Deník Marie Bashkirtseff

J'ai envoyé hier à Soutzo la dissertation copiée par un écrivain public. Mais je puis bien le dire c'est uniquement pour moi, il ne comprendra pas et je ne jouirai que du plaisir d'avoir fait un chef-d'œuvre. En voilà un être nul et qui n'a pas plus laissé de trace que je ne sais quoi. Pourtant je suis mécontente d'avoir été maternelle et d'avoir permis qu’en proie à tous ses sots désespoirs, il mit sa tête si ordinaire sur mon épaule.
La petite Miranda vient me voir et nous l'emmenons au Bois et après vers sept heures chez les Gavini mais cela m'assomme. Mais j'ai besoin de billets pour la Chambre demain.
Je fais un petit portrait de Wodzinski. C'est un brave garçon et il est amoureux de Mlle Konchine qui est en Russie depuis quelques jours avec toute la famille. J'ai facilement découvert le sentiment par mille choses presque insaisissables et comme je le lui raconte en plaisantant doucement, il se dévoile encore plus et prend quelque confiance en moi.

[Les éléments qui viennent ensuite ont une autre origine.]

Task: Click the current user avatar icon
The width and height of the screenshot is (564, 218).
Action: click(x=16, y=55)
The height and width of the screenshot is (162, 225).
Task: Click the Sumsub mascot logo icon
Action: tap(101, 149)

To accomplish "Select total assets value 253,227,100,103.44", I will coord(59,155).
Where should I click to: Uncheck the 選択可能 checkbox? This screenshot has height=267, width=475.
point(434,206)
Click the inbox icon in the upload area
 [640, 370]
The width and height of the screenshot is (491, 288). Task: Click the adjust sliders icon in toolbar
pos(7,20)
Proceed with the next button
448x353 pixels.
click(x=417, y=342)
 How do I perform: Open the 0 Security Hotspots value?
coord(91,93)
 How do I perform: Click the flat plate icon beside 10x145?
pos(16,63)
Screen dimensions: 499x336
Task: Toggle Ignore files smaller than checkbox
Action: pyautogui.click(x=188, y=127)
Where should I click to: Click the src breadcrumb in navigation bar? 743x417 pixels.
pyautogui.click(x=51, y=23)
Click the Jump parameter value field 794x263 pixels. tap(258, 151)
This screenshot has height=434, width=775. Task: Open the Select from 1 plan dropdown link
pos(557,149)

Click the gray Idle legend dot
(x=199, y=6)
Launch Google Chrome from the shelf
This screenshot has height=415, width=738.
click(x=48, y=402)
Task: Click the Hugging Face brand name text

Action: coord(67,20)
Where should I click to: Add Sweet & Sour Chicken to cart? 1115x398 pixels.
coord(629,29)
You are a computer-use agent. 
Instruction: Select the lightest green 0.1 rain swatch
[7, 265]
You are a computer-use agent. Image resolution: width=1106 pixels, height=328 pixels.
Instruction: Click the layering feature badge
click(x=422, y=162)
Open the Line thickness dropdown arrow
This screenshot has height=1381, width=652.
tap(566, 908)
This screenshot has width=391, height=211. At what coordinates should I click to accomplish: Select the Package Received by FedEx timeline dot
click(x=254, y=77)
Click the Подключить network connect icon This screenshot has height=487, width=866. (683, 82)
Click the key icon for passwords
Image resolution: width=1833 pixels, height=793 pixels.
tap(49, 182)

Il a trente-deux ans mais est comme un enfant en m'entendant lui raconter et qu'il n'a pas eu besoin de dire. Mais il paraît que les parents ne veulent pas, pourtant je crois que les jeunes gens sont d'accord et je lui prédis que cela se fera. Il faut voir alors l'air heureux, le rire fané, la rougeur, pourtant il n'est ni enfant ni bête. On admire beaucoup sa beauté, il est beau en effet.
Il est toujours fourré chez les Konchine, aussi on le plaisante beaucoup sur cet amour mais cela ne serait encore rien; ou on voit qu'il est amoureux c'est dans tout ce qu'il dit, quand même il parle d'autre chose. Et puis ce plaisir enfantin et irrésistible qu'on a à parler de l'Objet ou de ce qui le touche.